Cerca de cuatrocientos agentes de diversos ámbitos de la pastoral diocesana participaron este sábado día 5 de octubre de la misa de envío celebrada en la Catedral con motivo del Mes Misionero Extraordinario convocado por el papa Francisco bajo el lema «Bautizados y enviados» .

La celebración, organizada por la Delegación diocesana de Misiones, fue presidida por el Sr. Arzobispo, Mons. Joan Planellas y concelebrada por el vicario general, Mn. Joaquim Fortuny y otros sacerdotes de la archidiócesis.

«En esta celebración diocesana», apuntó el Sr. Arzobispo en la homilía, «expresamos especialmente el envío misionero de todos los agentes pastorales de nuestra diócesis: profesores que se dedican a la enseñanza cristiana, los catequistas de nuestras parroquias que cuidan de la educación cristiana de nuestros hijos e hijas, los voluntarios / as en el servicio de la caridad y en tantos otros servicios eclesiales, monitores de grupos de juventud u otros grupos, responsables de los diversos grupos y servicios de Iglesia, colaboradores en cofradías … pero hoy, el envío no se queda sólo en aquellos que han sido llamados a hacer un servicio: sino a todo cristiano por el solo hecho de ser cristiano y, por tanto, bautizado. […] Como nos ha recordado el Concilio Vaticano II repetidamente y el mismo papa Francisco últimamente, es todo el Pueblo santo de Dios quien anuncia el Evangelio: en esto consiste la dignidad de ser cristianos, en esto consiste su fuerza » . También recordó que el anuncio de la Buena Nueva «traspasa las fronteras y llega a los cinco continentes. Un total de 445 misioneros catalanes (sacerdotes, religiosos y laicos) son en todo el mundo para hacerlo posible, 33 de ellos de nuestra archidiócesis.

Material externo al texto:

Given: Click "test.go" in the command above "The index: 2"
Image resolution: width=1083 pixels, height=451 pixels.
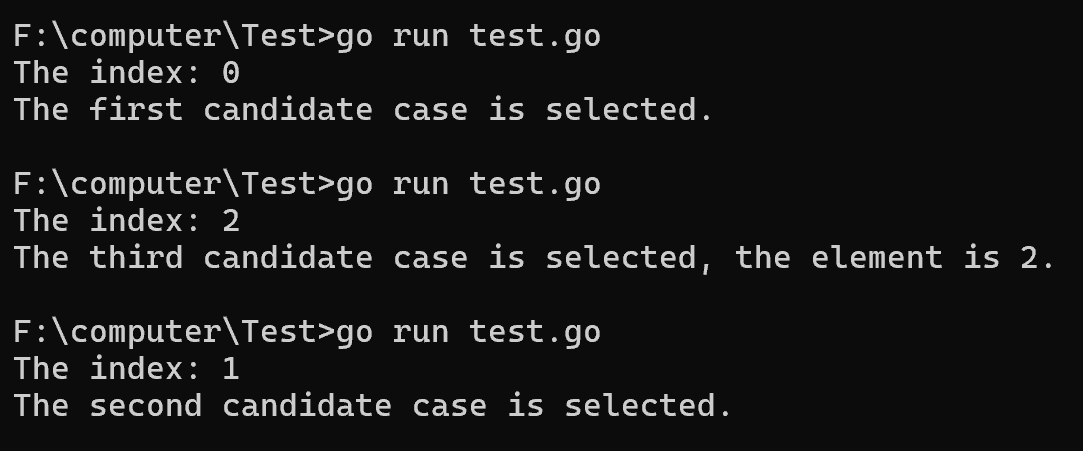Looking at the screenshot, I should coord(535,184).
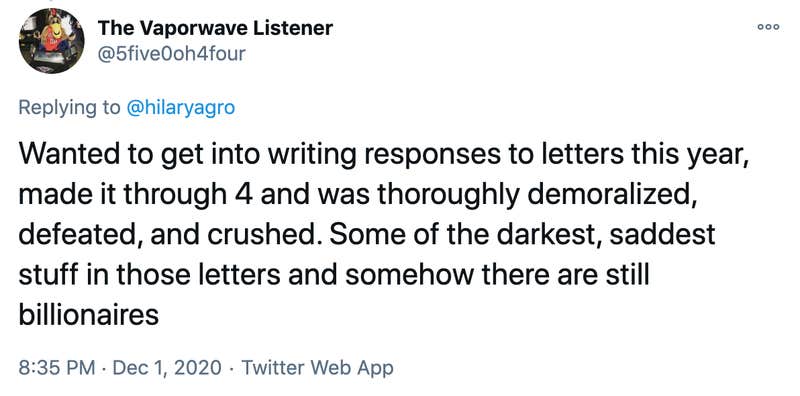
Task: Visit the @5five0oh4four handle
Action: tap(171, 54)
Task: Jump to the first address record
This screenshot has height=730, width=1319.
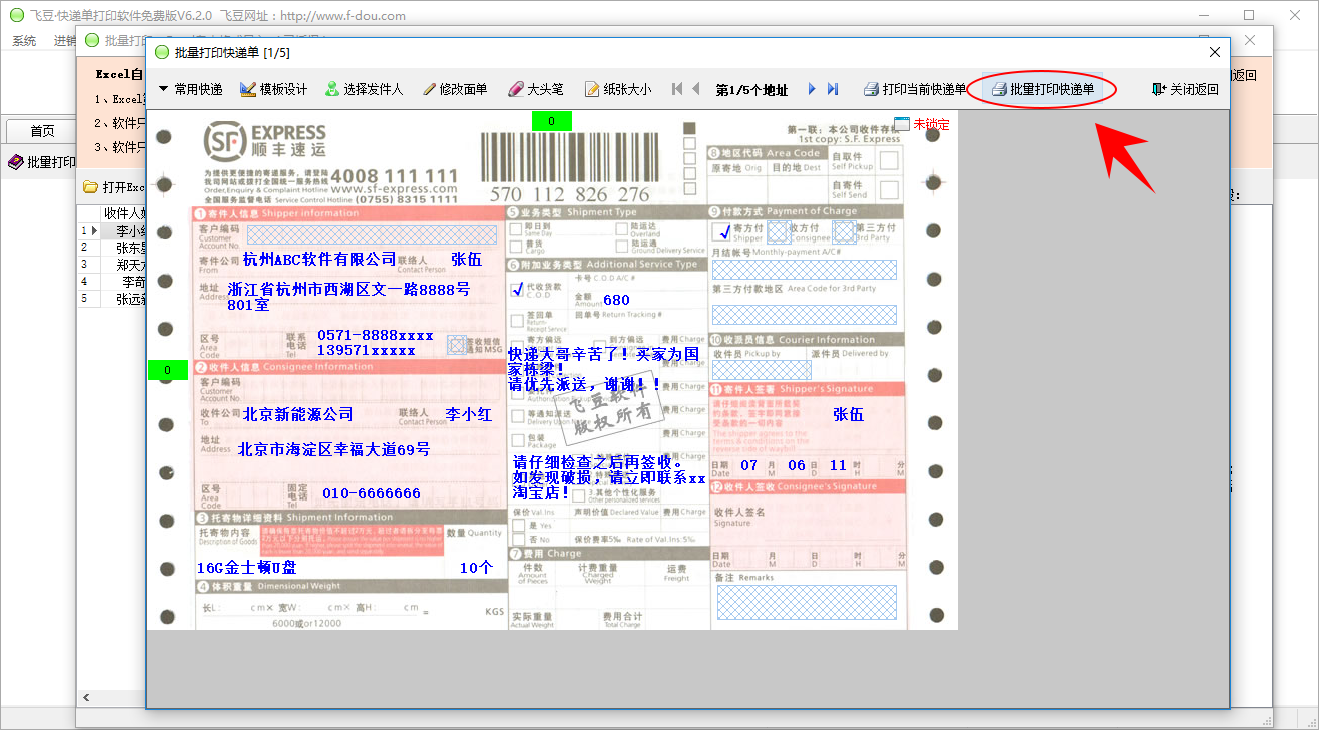Action: (x=677, y=89)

Haciendo referencia al impulso misionero del papa Benedicto XV con la promulgación de la Carta Apostólica Maximum illud, de 30 noviembre de 1919, Mons. Planellas constató que «el inicio del siglo XX fue de una gran efervescencia misionera, sobre todo con las misiones de Oriente lejano, un fervor que tuvo también unas consecuencias en nuestro propio país, con un trabajo innegable para las misiones , y que supuso progresivamente un impulso definitivo de una profunda transformación de la manera de comprender y realizar la misión, que cambiaría la historia ».

La celebración continuó con la profesión de la fe. Un momento significativo de la eucaristía donde algunos de los agentes de pastoral allí congregados encendieron unas candelas con la luz del cirio pascual, luz que fue compartida con el resto de la asamblea.